▶ [短い課題 A]:
年収と貯金についての文章のうち、「年収 | 平均年収 |」から「響は大きいと言えるでしょう。」までをすべて、一字一句そのままもう一度示してもらえますか？

▶ [提示文]:
####

年収 | 平均年収 | 可処分所得 | 黒字 | 黒字率 | 持家率 |
200万円台 | 250万円 | 19万7,248円 | 4万5,201円 | 22.9% | 32.7% |
300万円台 | 348万円 | 24万1,244円 | 8万1,105円 | 33.6% | 39.6% |
400万円台 | 437万円 | 31万6,665円 | 12万7,963円 | 40.4% | 17.0% |
500万円台 | 539万円 | 34万9,082円 | 15万1,457円 | 43.4% | 36.0% |
こちらは、年収別の毎月の可処分所得と黒字の関係を表したものです。
「可処分所得」は月の収入から税金と社会保障を引いた手取りの金額です。「黒字」とは可処分所得から生活費を引いた金額で、「黒字率」は可処分所得に対する黒字の割合です。
黒字率が高いほど貯蓄しやすいと言えます。単純に見れば、やはり年収が高ければ黒字率が高く、その分貯蓄に回す金額も多くなると言えます。ただし、「1人暮らし」と「家族と同居」では住居費用が異なるので、当然貯金できる金額も変わってくるでしょう。
1人暮らしの場合 手取り収入の10%は貯金したい
不動産流通推進センターの調査によると、東京圏のワンルームマンションの平均家賃は平成30年3月時点で7万2,280円です。年収200万円台・300万円台の黒字率は30%以上ですが、家賃が貯金額に与える影響は大きいと言えるでしょう。

####

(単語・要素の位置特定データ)
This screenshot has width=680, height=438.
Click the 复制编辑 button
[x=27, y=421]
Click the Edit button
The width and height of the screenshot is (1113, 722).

####

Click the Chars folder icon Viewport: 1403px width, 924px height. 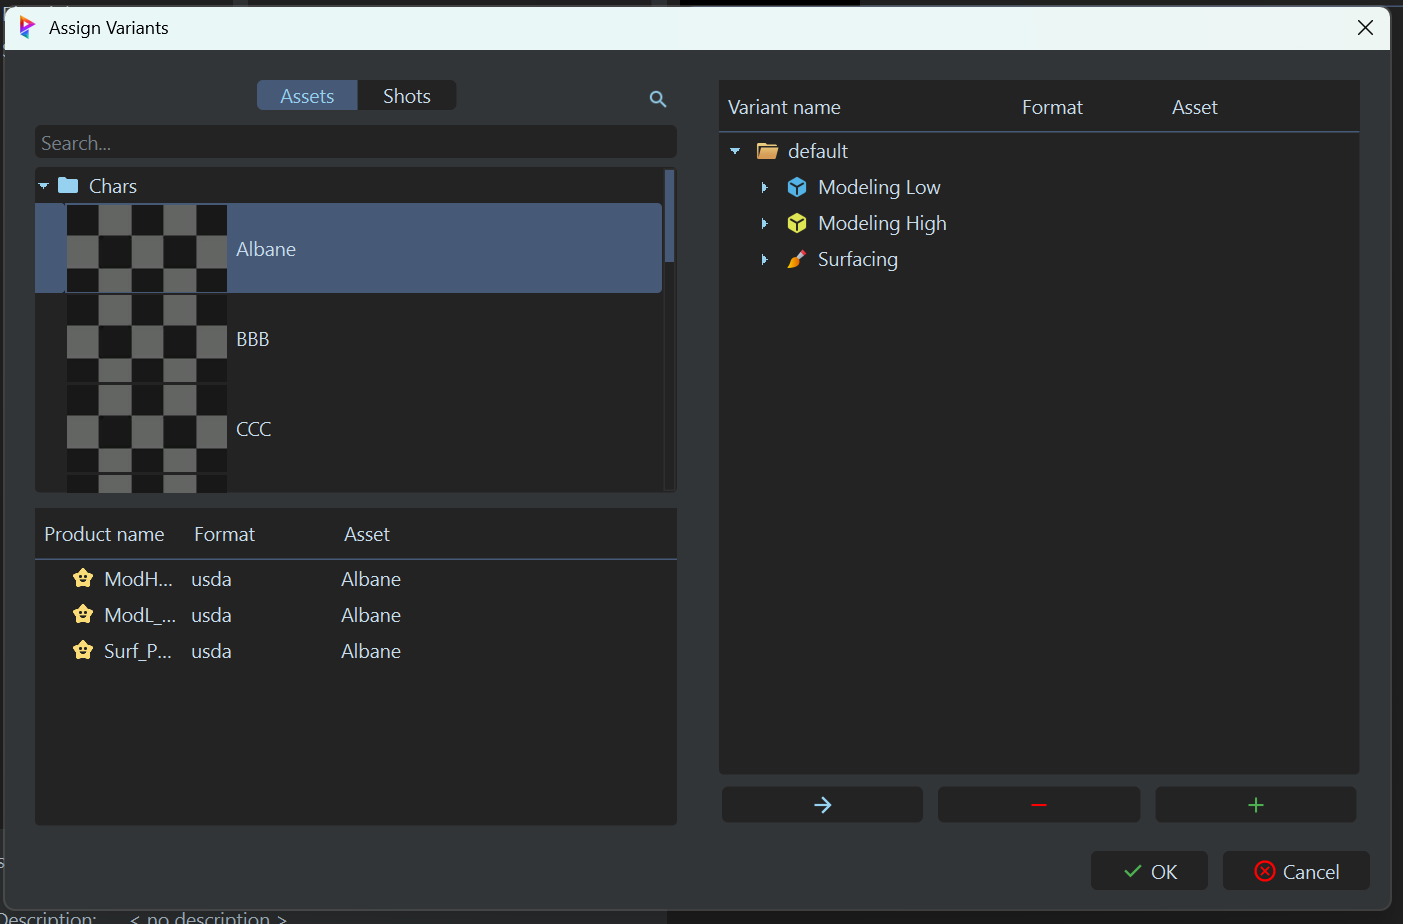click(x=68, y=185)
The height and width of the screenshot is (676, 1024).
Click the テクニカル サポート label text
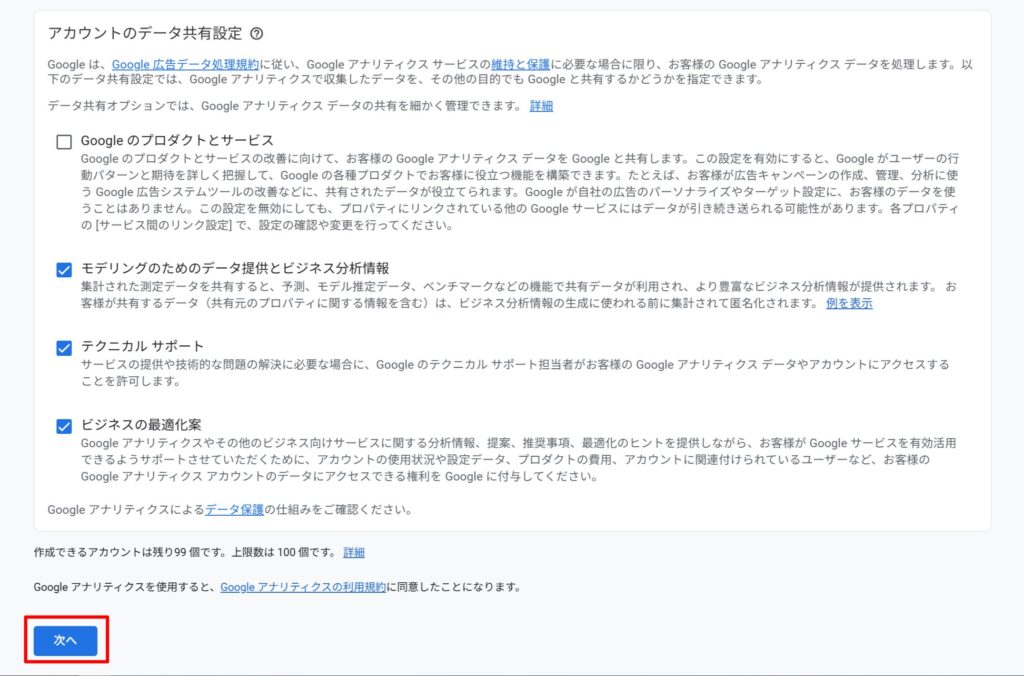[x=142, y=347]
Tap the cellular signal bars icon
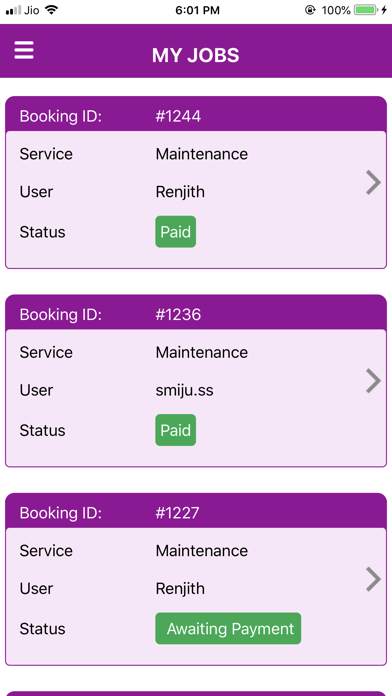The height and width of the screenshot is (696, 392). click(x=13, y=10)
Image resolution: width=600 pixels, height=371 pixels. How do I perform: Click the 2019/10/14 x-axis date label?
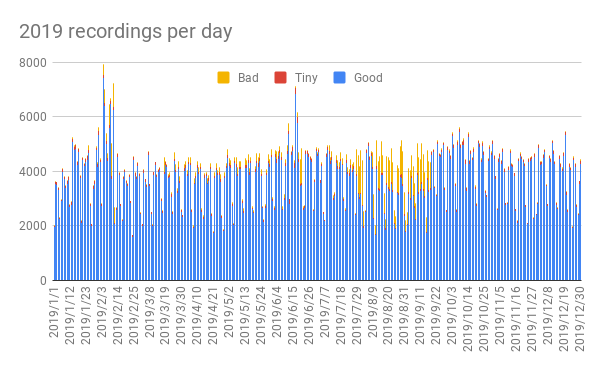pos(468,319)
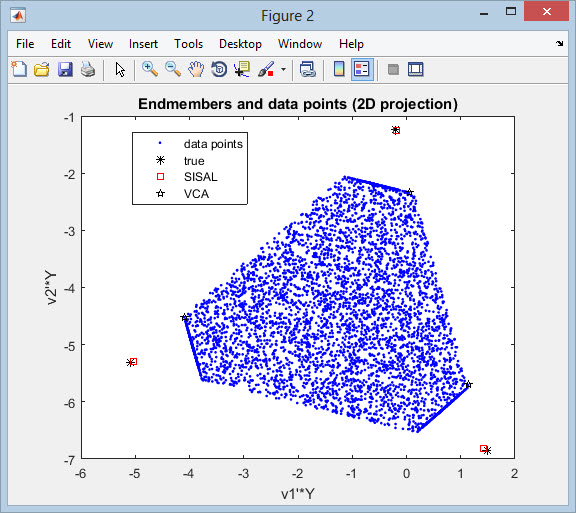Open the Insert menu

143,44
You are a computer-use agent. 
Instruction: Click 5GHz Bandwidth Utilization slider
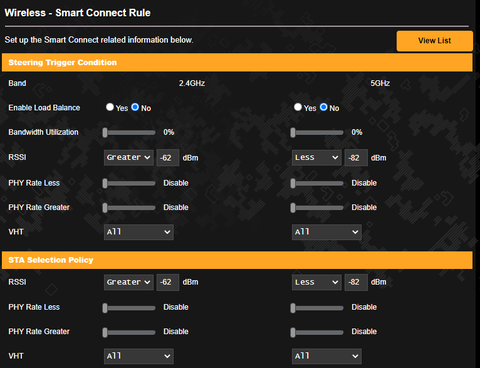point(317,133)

####

▶ [短い課題 B]:
エントリの中で、「Image resolution: width=600」を含む行から「point(317,133)」を含む行までをすべて、そのまま書き写してもらえますか？画像は回答に入れないでください。

▶ [課題の解答 A]:
年収 | 平均年収 | 可処分所得 | 黒字 | 黒字率 | 持家率 |
200万円台 | 250万円 | 19万7,248円 | 4万5,201円 | 22.9% | 32.7% |
300万円台 | 348万円 | 24万1,244円 | 8万1,105円 | 33.6% | 39.6% |
400万円台 | 437万円 | 31万6,665円 | 12万7,963円 | 40.4% | 17.0% |
500万円台 | 539万円 | 34万9,082円 | 15万1,457円 | 43.4% | 36.0% |
こちらは、年収別の毎月の可処分所得と黒字の関係を表したものです。
「可処分所得」は月の収入から税金と社会保障を引いた手取りの金額です。「黒字」とは可処分所得から生活費を引いた金額で、「黒字率」は可処分所得に対する黒字の割合です。
黒字率が高いほど貯蓄しやすいと言えます。単純に見れば、やはり年収が高ければ黒字率が高く、その分貯蓄に回す金額も多くなると言えます。ただし、「1人暮らし」と「家族と同居」では住居費用が異なるので、当然貯金できる金額も変わってくるでしょう。
1人暮らしの場合 手取り収入の10%は貯金したい
不動産流通推進センターの調査によると、東京圏のワンルームマンションの平均家賃は平成30年3月時点で7万2,280円です。年収200万円台・300万円台の黒字率は30%以上ですが、家賃が貯金額に与える影響は大きいと言えるでしょう。

▶ [課題の解答 B]:
Image resolution: width=600 pixels, height=371 pixels. How do I perform: Click the 2019/10/14 x-axis date label?
pos(468,319)
Open the Insert menu

143,44
You are a computer-use agent. 
Instruction: Click 5GHz Bandwidth Utilization slider
point(317,133)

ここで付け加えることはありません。